Here are some of the things I like about daemontools that I would want any accepted solution to support, as I have actively used all these features in the past: - Decouple running of the service from the user controlling the service. With daemontools, this is handled by the service run script being run by supervise in response to a command sent across a UNIX domain socket. No environment variables or other user state can leak into the service process by default. - The ability for arbitrary sets of (non-root) users to control a service. With daemontools this can be achieved by manipulating the UNIX domain socket permissions for a service. - The ability to reliably deal with crashing processes and be able to take action upon signals/non-zero exits. With daemontools-encore, the finish script lets one fine-tune these cases, and standard daemontools can automatically restart a service. - Simple command interface to bring a service up or down, up once (one-shot) or send signals. With daemontools, the svc command is used for this. - Simple command interface to see the status of a service, including its uptime and pending status. E.g. with daemontools, svstat will display service status and uptime, including if a service wants to go down. - Simple service configuration. In daemontools, the file system is used. This makes it possible to use tools such as `echo', `rm' and `ln -s' to manipulate and configure services independently from each other.
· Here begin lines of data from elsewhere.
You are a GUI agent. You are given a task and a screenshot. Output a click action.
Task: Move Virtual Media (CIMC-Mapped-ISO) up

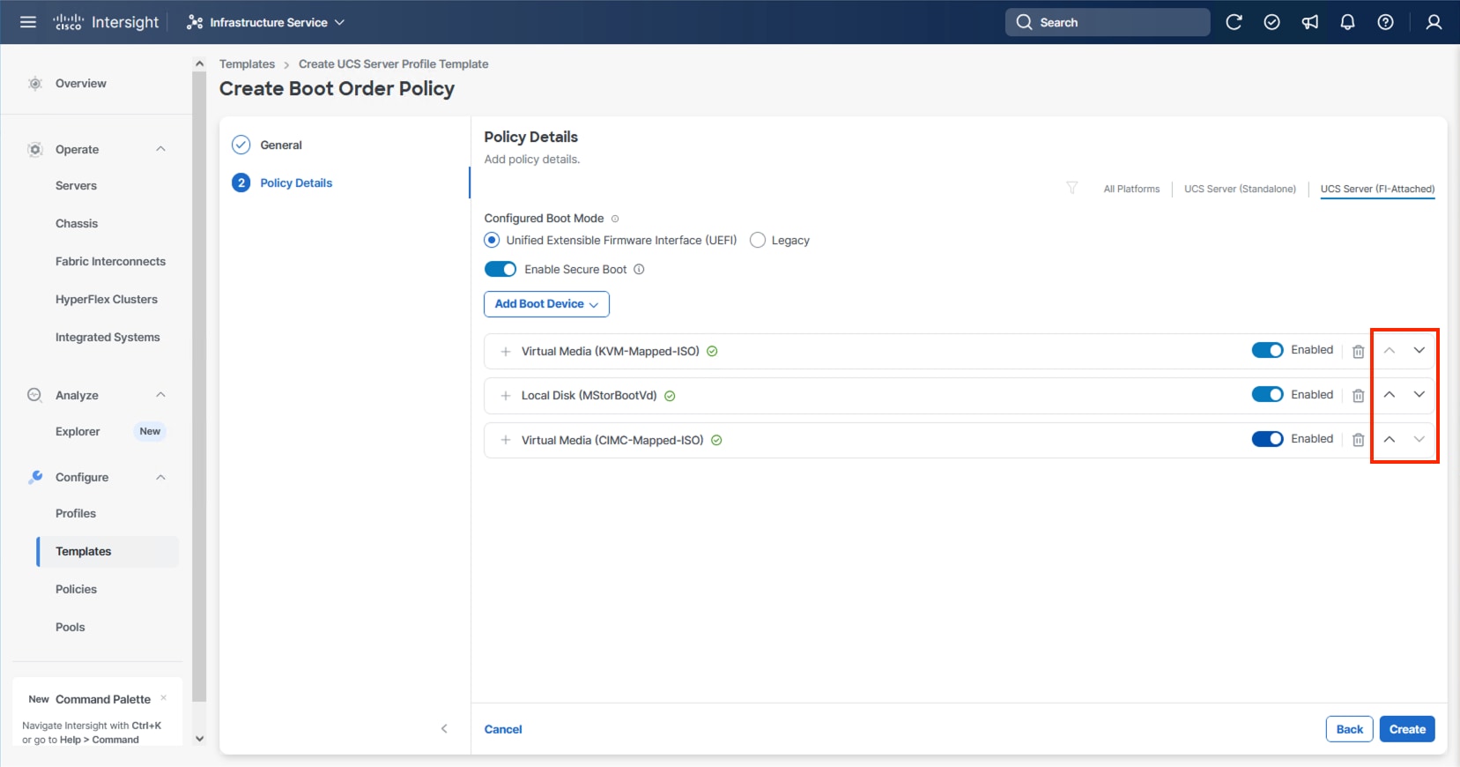tap(1389, 439)
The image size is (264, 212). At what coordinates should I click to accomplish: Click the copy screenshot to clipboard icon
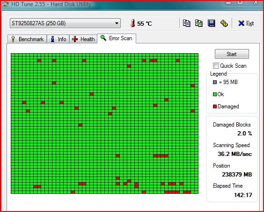[199, 23]
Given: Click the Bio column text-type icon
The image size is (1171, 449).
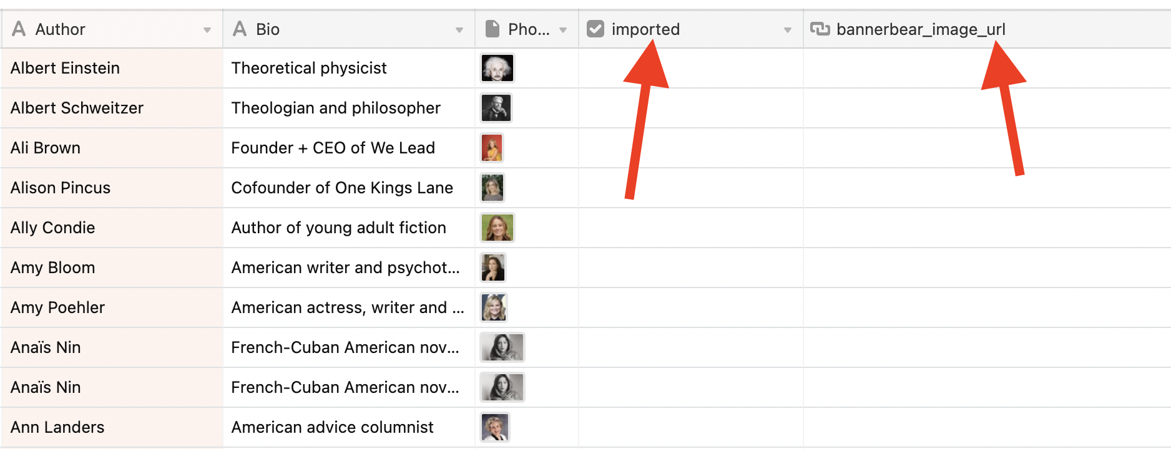Looking at the screenshot, I should pos(240,29).
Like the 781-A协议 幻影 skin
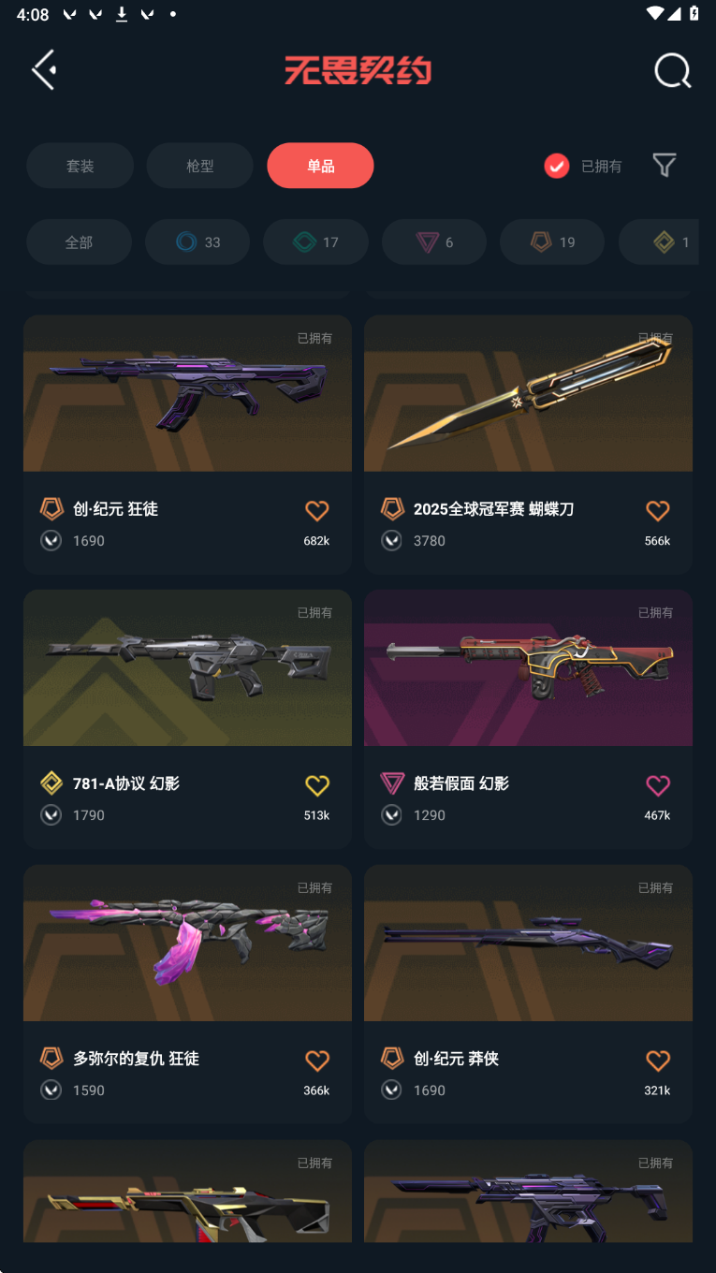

I don't like a single shared configuration file such as /etc/inittab because it makes it difficult to edit services safely as the wrong edit can affect all services (think Puppet). E.g. with daemontools, enabling a service can be as simple as an `ln -s' command. Editing the state of one service should not be able to affect any other service. - Handle logging of stdout/stderr. daemontools uses the associated log service for this, usually with multilog. - No reliance on pidfiles. In daemontools, supervise is the parent of a service so it already knows its child's pid.
If fsc can be made to do all these things too and we feel more comfortable with it than importing daemontools, that's great.